→ Work order:
Could you copy every record below exactly as it stands?

[Source records]

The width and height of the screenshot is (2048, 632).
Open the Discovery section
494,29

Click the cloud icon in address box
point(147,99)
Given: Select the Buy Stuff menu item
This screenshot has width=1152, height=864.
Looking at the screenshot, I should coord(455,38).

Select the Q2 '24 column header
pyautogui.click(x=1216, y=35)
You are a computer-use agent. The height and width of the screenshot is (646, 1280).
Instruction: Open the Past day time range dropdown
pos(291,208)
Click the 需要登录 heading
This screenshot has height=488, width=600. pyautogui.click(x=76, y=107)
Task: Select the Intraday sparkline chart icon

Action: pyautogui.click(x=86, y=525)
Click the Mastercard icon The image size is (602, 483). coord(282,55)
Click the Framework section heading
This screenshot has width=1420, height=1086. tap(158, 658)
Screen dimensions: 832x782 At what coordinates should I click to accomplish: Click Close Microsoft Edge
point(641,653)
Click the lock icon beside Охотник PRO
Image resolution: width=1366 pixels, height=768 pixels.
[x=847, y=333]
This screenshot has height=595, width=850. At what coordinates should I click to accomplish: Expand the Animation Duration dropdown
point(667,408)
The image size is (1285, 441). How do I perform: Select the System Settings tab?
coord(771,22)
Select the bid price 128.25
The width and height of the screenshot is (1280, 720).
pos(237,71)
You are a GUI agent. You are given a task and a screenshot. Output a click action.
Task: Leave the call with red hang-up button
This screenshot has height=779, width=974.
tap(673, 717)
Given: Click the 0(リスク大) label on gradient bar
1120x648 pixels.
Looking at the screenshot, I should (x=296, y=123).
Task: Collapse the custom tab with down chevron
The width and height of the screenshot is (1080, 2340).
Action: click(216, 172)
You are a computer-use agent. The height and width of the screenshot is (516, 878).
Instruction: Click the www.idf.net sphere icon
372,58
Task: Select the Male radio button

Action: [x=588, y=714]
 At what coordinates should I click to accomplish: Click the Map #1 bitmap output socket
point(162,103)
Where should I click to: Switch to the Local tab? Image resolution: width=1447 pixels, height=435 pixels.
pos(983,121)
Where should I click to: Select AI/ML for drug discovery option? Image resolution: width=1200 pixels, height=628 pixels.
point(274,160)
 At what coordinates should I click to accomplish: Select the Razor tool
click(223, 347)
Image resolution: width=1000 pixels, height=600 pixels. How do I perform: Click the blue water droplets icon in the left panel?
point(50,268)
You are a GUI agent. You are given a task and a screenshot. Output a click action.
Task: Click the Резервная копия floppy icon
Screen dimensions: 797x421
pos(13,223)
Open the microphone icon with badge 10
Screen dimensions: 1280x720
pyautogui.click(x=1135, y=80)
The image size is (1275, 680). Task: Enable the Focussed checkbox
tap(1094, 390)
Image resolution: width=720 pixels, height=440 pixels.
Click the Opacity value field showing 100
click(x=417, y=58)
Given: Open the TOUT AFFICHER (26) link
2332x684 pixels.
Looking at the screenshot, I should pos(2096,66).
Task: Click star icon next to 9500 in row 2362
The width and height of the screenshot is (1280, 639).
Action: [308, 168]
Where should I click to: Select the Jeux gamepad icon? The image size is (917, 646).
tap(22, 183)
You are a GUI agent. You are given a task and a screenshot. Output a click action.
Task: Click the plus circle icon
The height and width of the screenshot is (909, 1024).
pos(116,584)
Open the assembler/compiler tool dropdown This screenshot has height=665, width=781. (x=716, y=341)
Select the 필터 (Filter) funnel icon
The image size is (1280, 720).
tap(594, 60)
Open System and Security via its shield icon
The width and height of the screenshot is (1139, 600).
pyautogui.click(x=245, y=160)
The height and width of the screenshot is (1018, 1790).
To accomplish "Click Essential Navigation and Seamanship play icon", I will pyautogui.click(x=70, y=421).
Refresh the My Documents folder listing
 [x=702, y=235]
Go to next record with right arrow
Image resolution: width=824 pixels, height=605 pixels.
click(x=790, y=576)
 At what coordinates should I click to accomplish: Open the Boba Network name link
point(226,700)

→ Written solution:
The width and height of the screenshot is (2048, 632).
Open the Discovery section
494,29

Click the cloud icon in address box
point(147,99)
Given: Select the Buy Stuff menu item
This screenshot has width=1152, height=864.
Looking at the screenshot, I should coord(455,38).

Select the Q2 '24 column header
pyautogui.click(x=1216, y=35)
You are a computer-use agent. The height and width of the screenshot is (646, 1280).
Instruction: Open the Past day time range dropdown
pos(291,208)
Click the 需要登录 heading
This screenshot has height=488, width=600. pyautogui.click(x=76, y=107)
Task: Select the Intraday sparkline chart icon

Action: pyautogui.click(x=86, y=525)
Click the Mastercard icon The image size is (602, 483). coord(282,55)
Click the Framework section heading
This screenshot has width=1420, height=1086. tap(158, 658)
Screen dimensions: 832x782 At what coordinates should I click to accomplish: Click Close Microsoft Edge
point(641,653)
Click the lock icon beside Охотник PRO
Image resolution: width=1366 pixels, height=768 pixels.
[x=847, y=333]
This screenshot has height=595, width=850. At what coordinates should I click to accomplish: Expand the Animation Duration dropdown
point(667,408)
The image size is (1285, 441). How do I perform: Select the System Settings tab?
coord(771,22)
Select the bid price 128.25
The width and height of the screenshot is (1280, 720).
pos(237,71)
You are a GUI agent. You are given a task and a screenshot. Output a click action.
Task: Leave the call with red hang-up button
This screenshot has height=779, width=974.
tap(673, 717)
Given: Click the 0(リスク大) label on gradient bar
1120x648 pixels.
Looking at the screenshot, I should (x=296, y=123).
Task: Collapse the custom tab with down chevron
The width and height of the screenshot is (1080, 2340).
Action: click(216, 172)
You are a computer-use agent. The height and width of the screenshot is (516, 878).
Instruction: Click the www.idf.net sphere icon
372,58
Task: Select the Male radio button

Action: [x=588, y=714]
 At what coordinates should I click to accomplish: Click the Map #1 bitmap output socket
point(162,103)
Where should I click to: Switch to the Local tab? Image resolution: width=1447 pixels, height=435 pixels.
pos(983,121)
Where should I click to: Select AI/ML for drug discovery option? Image resolution: width=1200 pixels, height=628 pixels.
point(274,160)
 At what coordinates should I click to accomplish: Select the Razor tool
click(223, 347)
Image resolution: width=1000 pixels, height=600 pixels. How do I perform: Click the blue water droplets icon in the left panel?
point(50,268)
You are a GUI agent. You are given a task and a screenshot. Output a click action.
Task: Click the Резервная копия floppy icon
Screen dimensions: 797x421
pos(13,223)
Open the microphone icon with badge 10
Screen dimensions: 1280x720
pyautogui.click(x=1135, y=80)
The image size is (1275, 680). Task: Enable the Focussed checkbox
tap(1094, 390)
Image resolution: width=720 pixels, height=440 pixels.
Click the Opacity value field showing 100
click(x=417, y=58)
Given: Open the TOUT AFFICHER (26) link
2332x684 pixels.
Looking at the screenshot, I should pos(2096,66).
Task: Click star icon next to 9500 in row 2362
The width and height of the screenshot is (1280, 639).
Action: [308, 168]
Where should I click to: Select the Jeux gamepad icon? The image size is (917, 646).
tap(22, 183)
You are a GUI agent. You are given a task and a screenshot. Output a click action.
Task: Click the plus circle icon
The height and width of the screenshot is (909, 1024).
pos(116,584)
Open the assembler/compiler tool dropdown This screenshot has height=665, width=781. (x=716, y=341)
Select the 필터 (Filter) funnel icon
The image size is (1280, 720).
tap(594, 60)
Open System and Security via its shield icon
The width and height of the screenshot is (1139, 600).
pyautogui.click(x=245, y=160)
The height and width of the screenshot is (1018, 1790).
To accomplish "Click Essential Navigation and Seamanship play icon", I will pyautogui.click(x=70, y=421).
Refresh the My Documents folder listing
 [x=702, y=235]
Go to next record with right arrow
Image resolution: width=824 pixels, height=605 pixels.
click(x=790, y=576)
 At what coordinates should I click to accomplish: Open the Boba Network name link
point(226,700)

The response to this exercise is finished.